BYOK Guide: Use Your Own API Key with Cursor, Cline & Claude Code (2026)

Every AI coding tool wants you on a subscription. Cursor Pro is $20/month. Windsurf is $15. Claude Code's Max plan runs $100-200. And they all throttle you when you hit their "fast request" limits.

There's a better way. Bring Your Own Key — BYOK — means you plug your own API key into these tools and pay only for what you use. No monthly fees. No throttling. No surprise rate limits at 3 AM when you're in the zone.

This guide covers the exact setup for the three most popular BYOK-compatible coding tools in 2026: Cursor, Cline, and Claude Code. I'll include the real costs, the gotchas nobody mentions, and the configuration that actually works.

Why BYOK Saves You Money (The Math)

Let's do the math on a typical developer month. Say you make 150 coding requests per day, averaging 2K input tokens and 1K output tokens each. That's about 9M input tokens and 4.5M output tokens per month.

With Claude Sonnet 4.6 pricing ($3/$15 per million tokens):

ApproachMonthly CostRate Limits
Cursor Pro subscription$20/mo500 fast requests, then slow
Claude Code Max (5x)$100/moGenerous but capped
BYOK (direct Anthropic)~$94.50API rate limits only
BYOK (API gateway)~$47-70Higher limits, failover

Wait — BYOK with direct Anthropic is more expensive than the subscription? Sometimes, yes. Cursor Pro at $20/month is subsidized. They're losing money on heavy users to build market share. But here's the thing: those 500 fast requests run out in 3-4 days if you're coding seriously. After that, you're waiting 30-60 seconds per response. That's not a tool — that's a patience test.

BYOK through an API gateway hits the sweet spot. You get the full speed of direct API access, often at lower per-token rates, and you're never throttled by an arbitrary request counter.

What You Need Before Starting

For any BYOK setup, you need two things:

  1. An API key from a provider (Anthropic, OpenAI, or an API gateway)
  2. The base URL for that provider's API endpoint

If you're using Anthropic directly, your base URL is https://api.anthropic.com. If you're using an OpenAI-compatible gateway, it'll be something like https://api.yourgateway.com/v1.

The gateway approach has a practical advantage: one API key gives you access to Claude, GPT-5, GPT-5.4, DeepSeek V4, Qwen 3.5, and whatever drops next week. You don't need separate accounts with every provider.

Setup 1: Cursor with Your Own API Key

Cursor is the most popular AI coding IDE right now, and its BYOK support is solid. Here's the setup:

Step 1: Open Cursor Settings

Press Cmd+Shift+J (Mac) or Ctrl+Shift+J (Windows/Linux) to open Settings. Navigate to the "Models" tab.

Step 2: Add Your API Key

Scroll down to "OpenAI API Key" and paste your key. If you're using a custom endpoint (not OpenAI directly), toggle "Override OpenAI Base URL" and enter your gateway URL:

# For an OpenAI-compatible gateway:
Base URL: https://api.kissapi.ai/v1
API Key:  sk-your-api-key-here

Step 3: Select Your Model

Under "Model Names," add the models you want to use. For Claude through an OpenAI-compatible gateway:

claude-sonnet-4-6
claude-opus-4-6
gpt-5.4
deepseek-v4

Step 4: Disable Cursor's Built-in Models

This is the step people miss. If you don't disable Cursor's default models, it'll still route some requests through their servers (and count against your subscription limits). Toggle off the built-in models you don't want.
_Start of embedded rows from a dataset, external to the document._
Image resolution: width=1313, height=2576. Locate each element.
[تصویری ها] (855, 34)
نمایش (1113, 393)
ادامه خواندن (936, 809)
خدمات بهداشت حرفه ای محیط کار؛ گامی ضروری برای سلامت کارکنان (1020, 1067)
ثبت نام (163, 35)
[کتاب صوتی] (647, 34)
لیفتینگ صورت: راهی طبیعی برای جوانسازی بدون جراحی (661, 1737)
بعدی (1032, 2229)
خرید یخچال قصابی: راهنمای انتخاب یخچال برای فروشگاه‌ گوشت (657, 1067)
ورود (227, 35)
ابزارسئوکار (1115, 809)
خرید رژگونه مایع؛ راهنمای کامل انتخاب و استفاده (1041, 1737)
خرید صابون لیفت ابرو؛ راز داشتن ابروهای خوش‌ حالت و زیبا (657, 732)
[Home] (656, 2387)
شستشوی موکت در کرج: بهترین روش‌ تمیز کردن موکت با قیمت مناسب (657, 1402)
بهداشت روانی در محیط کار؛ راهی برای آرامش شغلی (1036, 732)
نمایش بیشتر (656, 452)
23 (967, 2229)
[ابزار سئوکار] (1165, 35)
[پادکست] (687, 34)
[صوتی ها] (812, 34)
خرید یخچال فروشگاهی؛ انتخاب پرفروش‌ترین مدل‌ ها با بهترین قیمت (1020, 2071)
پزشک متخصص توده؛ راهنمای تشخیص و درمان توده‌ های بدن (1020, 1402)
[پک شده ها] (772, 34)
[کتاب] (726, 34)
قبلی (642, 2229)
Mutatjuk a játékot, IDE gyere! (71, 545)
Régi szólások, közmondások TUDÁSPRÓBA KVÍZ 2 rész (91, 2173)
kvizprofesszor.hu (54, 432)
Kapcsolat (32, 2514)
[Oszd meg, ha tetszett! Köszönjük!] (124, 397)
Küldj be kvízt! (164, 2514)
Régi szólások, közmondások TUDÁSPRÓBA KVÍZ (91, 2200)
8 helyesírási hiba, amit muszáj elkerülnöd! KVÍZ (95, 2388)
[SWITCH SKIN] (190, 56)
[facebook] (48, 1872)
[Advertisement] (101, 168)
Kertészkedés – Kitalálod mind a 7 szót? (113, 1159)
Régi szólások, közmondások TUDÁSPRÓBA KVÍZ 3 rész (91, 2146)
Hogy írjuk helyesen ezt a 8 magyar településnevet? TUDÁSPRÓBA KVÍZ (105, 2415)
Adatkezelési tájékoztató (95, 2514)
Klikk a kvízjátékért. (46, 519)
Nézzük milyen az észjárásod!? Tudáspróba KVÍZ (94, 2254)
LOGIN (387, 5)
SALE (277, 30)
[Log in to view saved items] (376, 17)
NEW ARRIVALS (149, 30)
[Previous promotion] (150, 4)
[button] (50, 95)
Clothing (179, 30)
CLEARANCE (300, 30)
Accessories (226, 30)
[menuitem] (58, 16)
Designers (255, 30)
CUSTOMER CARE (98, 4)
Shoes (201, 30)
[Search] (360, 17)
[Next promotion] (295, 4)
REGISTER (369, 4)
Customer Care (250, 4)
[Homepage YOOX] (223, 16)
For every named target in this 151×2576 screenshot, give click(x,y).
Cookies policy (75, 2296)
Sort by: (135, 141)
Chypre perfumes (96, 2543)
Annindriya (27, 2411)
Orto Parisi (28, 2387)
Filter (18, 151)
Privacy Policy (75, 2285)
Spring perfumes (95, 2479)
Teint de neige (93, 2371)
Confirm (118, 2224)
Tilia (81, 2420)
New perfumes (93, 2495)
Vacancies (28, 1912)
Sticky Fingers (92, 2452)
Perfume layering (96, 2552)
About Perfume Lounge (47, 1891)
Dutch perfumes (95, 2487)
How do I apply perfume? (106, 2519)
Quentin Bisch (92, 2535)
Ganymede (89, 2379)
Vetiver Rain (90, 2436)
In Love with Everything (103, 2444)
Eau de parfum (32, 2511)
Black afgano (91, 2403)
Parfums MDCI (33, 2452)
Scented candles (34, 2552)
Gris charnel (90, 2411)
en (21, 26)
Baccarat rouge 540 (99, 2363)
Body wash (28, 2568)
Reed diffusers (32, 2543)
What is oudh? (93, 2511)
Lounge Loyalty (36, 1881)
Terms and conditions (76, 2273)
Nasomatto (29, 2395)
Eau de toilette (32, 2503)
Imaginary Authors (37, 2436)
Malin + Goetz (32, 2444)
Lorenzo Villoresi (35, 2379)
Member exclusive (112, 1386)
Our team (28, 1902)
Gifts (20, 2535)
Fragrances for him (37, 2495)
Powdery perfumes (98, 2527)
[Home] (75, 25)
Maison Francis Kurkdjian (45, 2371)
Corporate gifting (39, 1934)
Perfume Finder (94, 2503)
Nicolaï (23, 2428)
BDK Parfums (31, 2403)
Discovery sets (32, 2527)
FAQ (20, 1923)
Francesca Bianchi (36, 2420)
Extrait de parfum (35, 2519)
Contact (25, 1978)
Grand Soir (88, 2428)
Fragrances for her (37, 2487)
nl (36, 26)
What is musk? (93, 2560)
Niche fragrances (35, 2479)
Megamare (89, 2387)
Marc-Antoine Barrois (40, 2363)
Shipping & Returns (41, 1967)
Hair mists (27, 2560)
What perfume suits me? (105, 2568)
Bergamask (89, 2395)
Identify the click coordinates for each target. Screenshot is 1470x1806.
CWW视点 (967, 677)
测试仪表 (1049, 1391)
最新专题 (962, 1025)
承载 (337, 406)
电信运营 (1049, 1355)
Gotcha: Cursor's "Tab" autocomplete and some background features still use their own models regardless of your API key settings. BYOK in Cursor covers Chat and Composer — not everything.

Setup 2: Cline with Your Own API Key

Cline (formerly Claude Dev) is the open-source VS Code extension that gives you full agentic coding with your own API key. It's the purest BYOK experience — there's no subscription tier at all. You always bring your own key.

Step 1: Install Cline

Search "Cline" in the VS Code extensions marketplace and install it. It'll appear in your sidebar.

Step 2: Configure the API Provider

Click the Cline icon in the sidebar, then the gear icon. You'll see provider options:

For maximum flexibility, choose "OpenAI Compatible":

# Cline OpenAI-Compatible Settings:
Base URL:  https://api.kissapi.ai/v1
API Key:   sk-your-api-key-here
Model ID:  claude-sonnet-4-6

Step 3: Set a Spending Limit

This is the feature that makes Cline special for BYOK users. You can set a per-task spending limit — say, $2 per task. If Cline's agentic loop burns through that amount, it stops and asks before continuing. No runaway API bills.

# In Cline settings:
Auto-approve limit: $2.00 per task
Max requests per task: 50

Pro tip: Start with Claude Sonnet 4.6 for Cline tasks. Opus is tempting, but Cline's agentic loop makes many API calls per task. At $15/$75 per million tokens (Opus), a complex refactoring task can cost $5-10. Sonnet handles 90% of coding tasks just as well at 1/5 the price.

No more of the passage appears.